§ Task details
There is a line containing "Screen dimensions: 1204x999" in the records below. Repeat it and every line after it, exactly, through the final line, but no pictures.

Extracted data entries:
═══
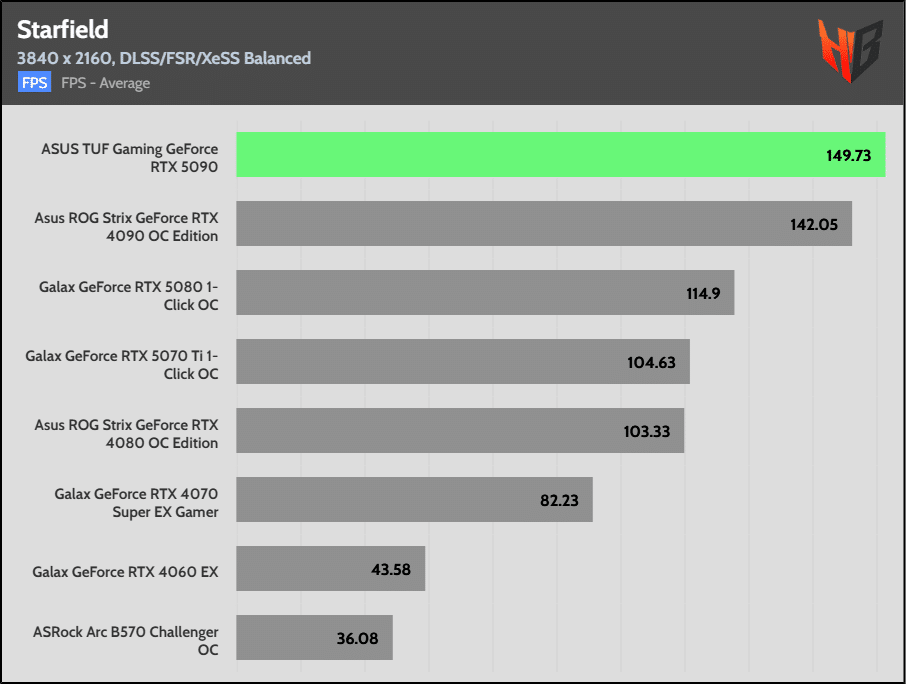This screenshot has height=684, width=906.
Task: Select the RTX 4080 OC Edition bar
Action: click(x=460, y=430)
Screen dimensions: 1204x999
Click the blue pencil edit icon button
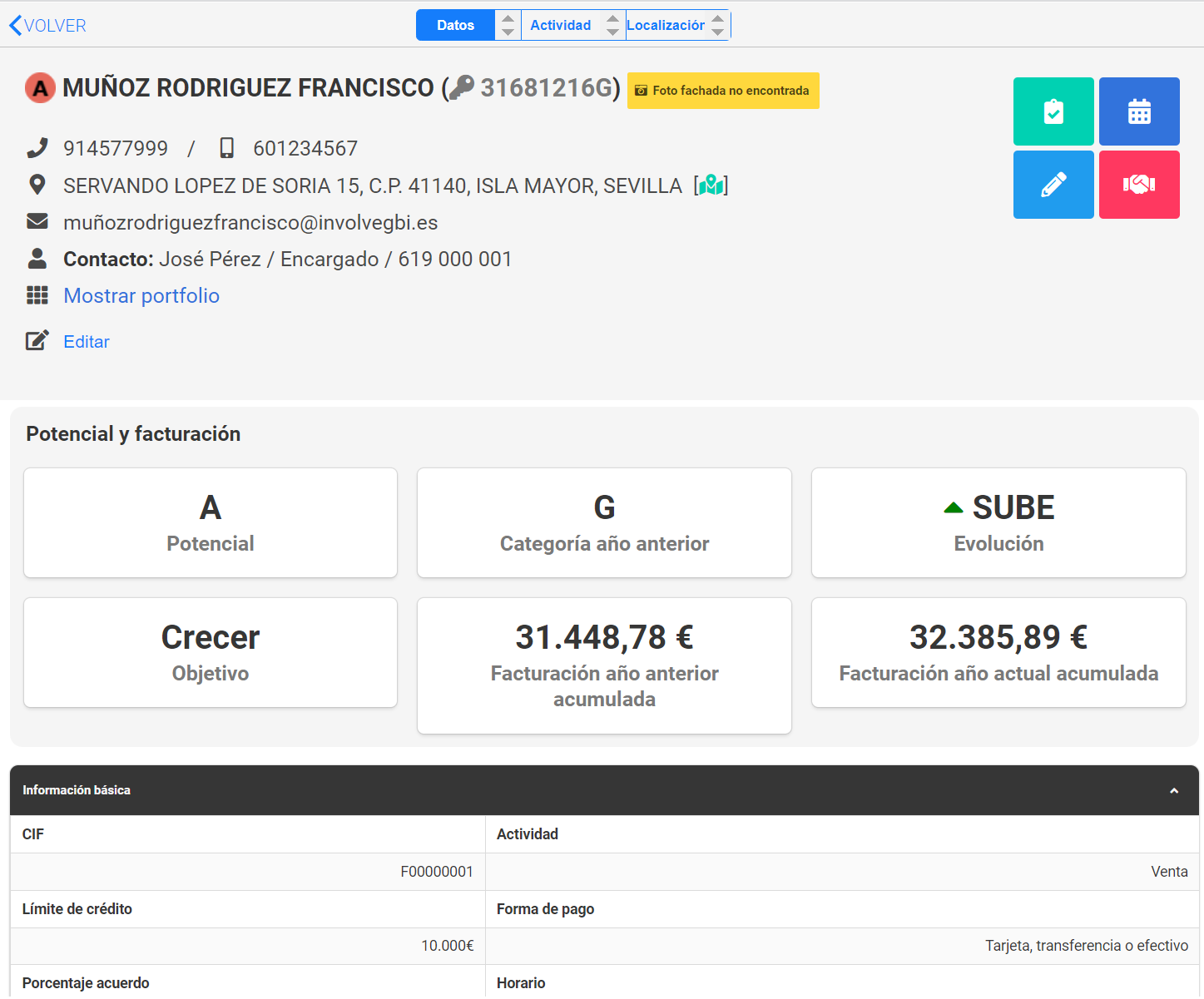coord(1053,185)
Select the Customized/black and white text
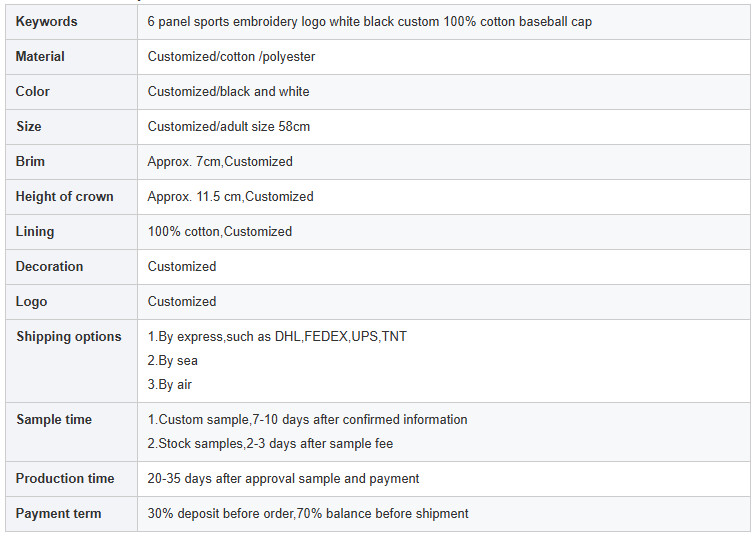Screen dimensions: 756x537 tap(228, 92)
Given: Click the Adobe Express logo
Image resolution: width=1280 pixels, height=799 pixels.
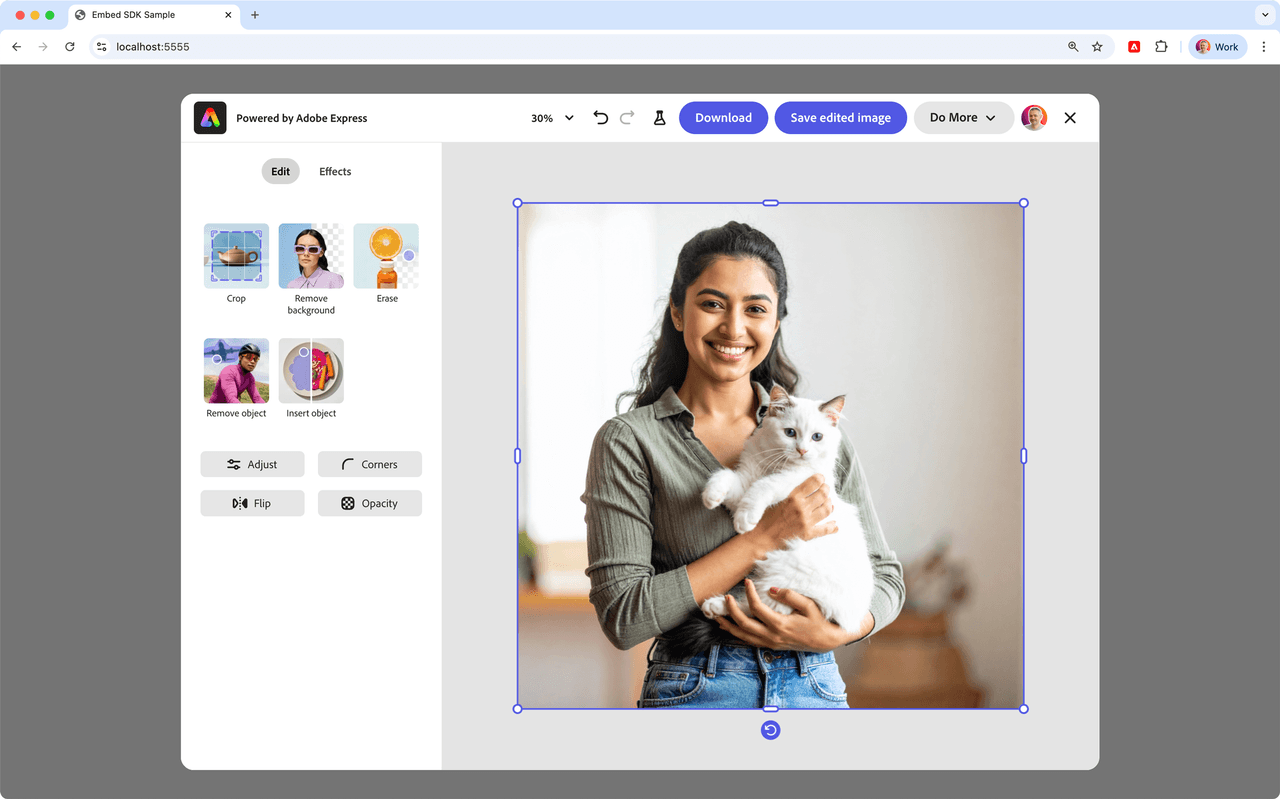Looking at the screenshot, I should 210,118.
═══
§ Result below
Screen dimensions: 1204x999
Click the blue pencil edit icon button
coord(1053,185)
Select the Customized/black and white text
Screen dimensions: 756x537 tap(228, 92)
Given: Click the Adobe Express logo
Image resolution: width=1280 pixels, height=799 pixels.
Looking at the screenshot, I should 210,118.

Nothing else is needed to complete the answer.